Move a pipelet step within a workflow.

Parameters:
  • project_id – id of project that owns the workflow

  • workflow_id – pipeline workflow id

  • step_id – id of the pipelet step to move

  • after – id of the step after which the pipelet step should be moved or None if pipelet is supposed to be first

Returns:

updated workflow

Example:

>>> client.move_pipeline_workflow_step('2aEVClLRRA-vCCIvnuEAvQ',
...                                    'Ue1OceLkQlyz21wpPqml9Q',
...                                    'nJXpKUSERmSgQRjxX7LrZw',
...                                    'language-detection')
new_pipeline_workflow(project_id, name, steps=None)#

Creates a new pipeline workflow.

Parameters:
  • project_id – project id

  • name – name of workflow

  • steps – list of sets of properties that require at least the step type to be specified and be one of a list of known types. Steps need to be ordered in a specific way. If steps is None or the empty list, the default steps will be set.

Example:

>>> client.new_pipeline_workflow(
>>>     project_id='project_id_1',
>>>     name='Pipeline Workflow 1',
>>>     steps=[{"name": "Index",
>>>             "type": "index"}])
rerun_pipeline_workflow(project_id, workflow_id, from_index=False, step_ids=None, run_linked_steps=None, query=None, include_sub_items=None)#

Rerun a pipeline workflow using the data of its configured data sources.

Parameters:
  • project_id (str) – the Id of the project that this workflow belongs to.

  • workflow_id (str) – the Id of the pipeline workflow to rerun.

  • from_index (bool) – if True then this flag indicates that rerun will use the indexed Squirro items as input to the workflow for ingestion.

  • step_ids (Union[str, List[str], None]) – the IDs of one or more steps of the provided pipeline workflow that the rerun from index will be executed on. The rest of the steps in the workflow will be omitted.

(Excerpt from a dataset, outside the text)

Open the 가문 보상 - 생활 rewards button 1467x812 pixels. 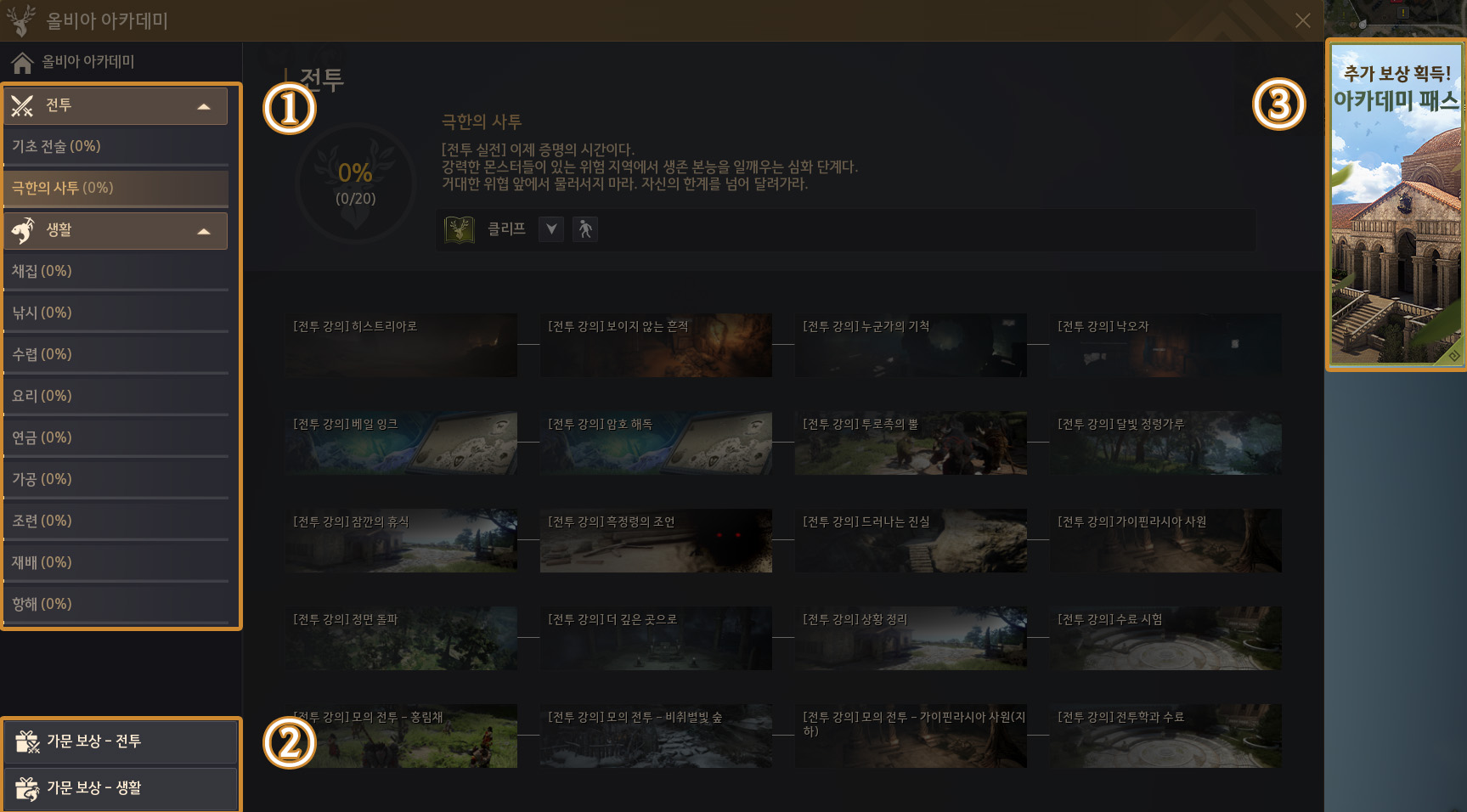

  • run_linked_steps (Optional[bool]) – a flag which indicates whether to rerun from index the linked steps of the step provided by the step_ids. It has an effect only when the step_ids parameter is provided. If multiple step IDs are included in the provided step_ids, then only the first step in the list, along with its set of linked steps, will rerun from index.

  • query (Optional[str]) – a query expressed in Squirro’s Query Syntax [1]. It has an effect only with the rerun from index, in order to rerun only the items returned by the query. [1] https://go.squirro.com/query-syntax

  • include_sub_items (Optional[bool]) – if set to True, then the sub-items of the items will also be fetched and included in the rerun data. If set to False, then no sub-items will be fetched. If set to None (default), then the behaviour will be determined by the value of the project setting: datasource.rerun.index.include-sub-items. This option has an effect only with the rerun from index mode.

Example:

>>> client.rerun_pipeline_workflow(
...    "EcKKf_dxRe-xrCB8g1fGCg",
...    "Or0UiK-qROeE1x8kVlBZkQ",
...    from_index=True,
...    step_ids=["aiNJX35dRhCfqc3a3l84PA", "qsXDOkMvQ-62-iM7O1Fp5w"],
...    query="source:g2hqOvX8SZmR7R2RPmMlDw")

The above example will invoke rerun from index for the worklflow with id Or0UiK-qROeE1x8kVlBZkQ of the project with id EcKKf_dxRe-xrCB8g1fGCg, using only the 2 provided steps identified by their ids (steps are alredy part of the workflow), and only on the items of the source with id g2hqOvX8SZmR7R2RPmMlDw (the workflow can be configured to be used by many sources, but we want to rerun only on the items of a specific configured source).